Reconhecendo-se a importância deste instrumento, parece-nos extremamente gravoso o momento escolhido para o seu aumento que a não ser acompanhado de outras medidas que permitam dar condições ao setor para melhorar o seu desempenho, não trarão qualquer alteração a não ser o agravamento das condições dos municípios que se multiplicam em esforços para prestar apoio social e económico junto das populações.
Acresce que para além da TGR existe a taxa de gestão de resíduos adicional e não repercutível, (TGR-NR). Esta taxa, que recai sobre os SGRU foi calculada em função do desvio às metas para o ano 2020 constantes do Plano Estratégico de Gestão de Resíduos Urbanos (PERSU 2020) e às metas intercalares que foram definidas para os anos 2016 e 2018.
Acontece que sempre que os SGRU não dominarem, mesmo por motivos a que sejam alheios, as variáveis para atingir os resultados esperados, este instrumento não deixa de ser aplicado, traduzindo-se num verdadeiro imposto, injusto, com uma verdadeira natureza sancionatória.

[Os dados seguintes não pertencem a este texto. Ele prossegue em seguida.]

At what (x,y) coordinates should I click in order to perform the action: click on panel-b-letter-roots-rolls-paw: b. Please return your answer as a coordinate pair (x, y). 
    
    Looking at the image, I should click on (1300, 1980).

O problema é que, nos últimos anos, se verificou um conjunto de circunstâncias alheias ao setor que não permitiu a existência de condições para o cumprimento das metas, a saber:
- A suspensão dos apoios do POSEUR durante quase dois anos;
- A ausência de um modelo mobilizador da população, traduzindo-se na fraca adesão na separação adequada de RU;
- A instabilidade e complexidade do modelo aplicável ao fluxo de resíduos de embalagens que tem um peso muito significativo.

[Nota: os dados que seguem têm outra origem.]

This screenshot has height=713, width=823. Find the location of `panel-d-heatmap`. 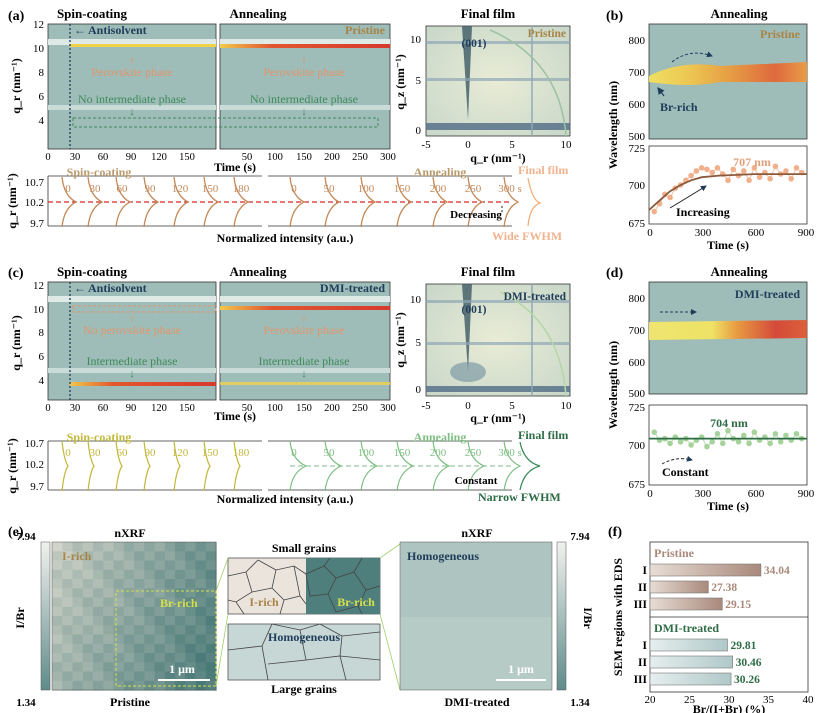

panel-d-heatmap is located at coordinates (728, 338).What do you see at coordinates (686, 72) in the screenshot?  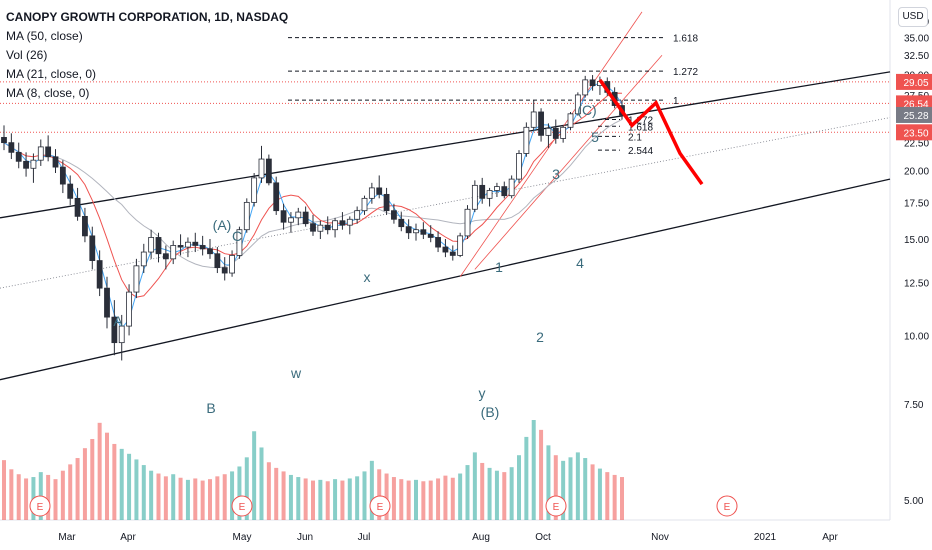 I see `fib-level-label: 1.272` at bounding box center [686, 72].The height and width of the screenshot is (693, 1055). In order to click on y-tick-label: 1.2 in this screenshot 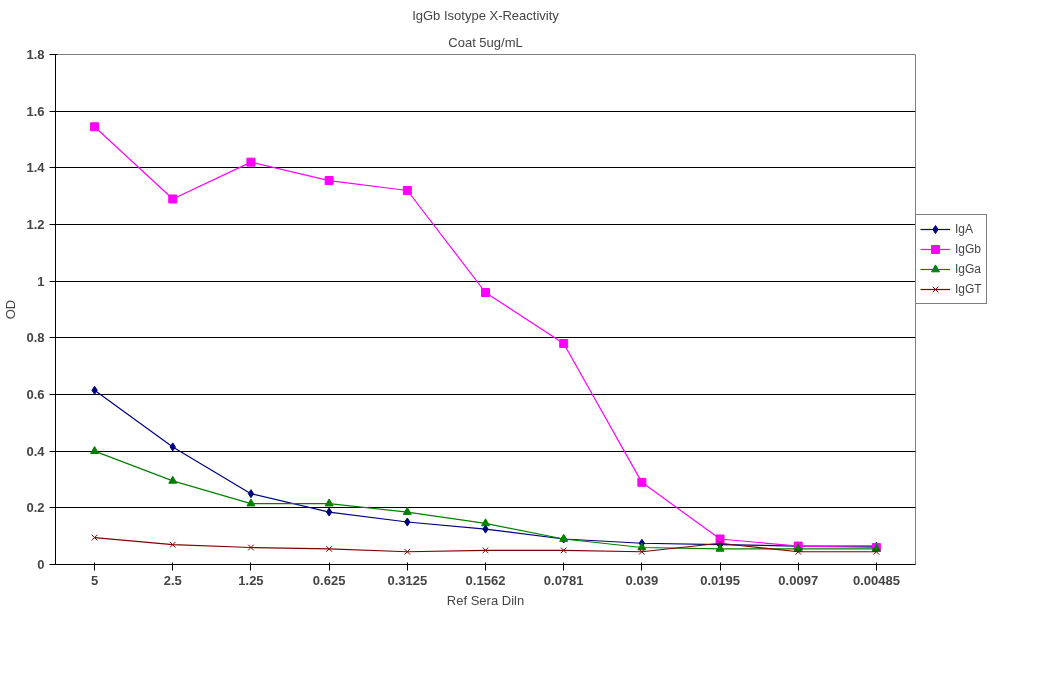, I will do `click(36, 224)`.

Ainda assim, a TGR-NR foi aplicada aos SGRU, o que representou um impacto significativo nas suas contas e na proteção e confiança do sistema, e que a aplicar-se relativamente ao ano de 2020, marcado por uma crise profunda a todos os níveis, trará consequências gravíssimas para a sustentabilidade do setor.

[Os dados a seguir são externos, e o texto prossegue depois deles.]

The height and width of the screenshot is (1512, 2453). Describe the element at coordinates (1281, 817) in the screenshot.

Esta matéria pela importância e gravidade que pode assumir, face às circunstâncias excecionais que vivemos, carece de uma séria ponderação e justifica, a nosso ver, a adoção de medidas excecionais, bem como uma há muito anunciada revisão, que continua por concretizar.
No artigo da próxima semana, vamos abordar as demais formas de financiamento do Setor, desenhando, assim, um quadro completo das questões que preocupam os SGRU e com as quais lidam todos os dias, procurando nunca falhar no seu desígnio de garantir um serviço público essencial à vida em Sociedade.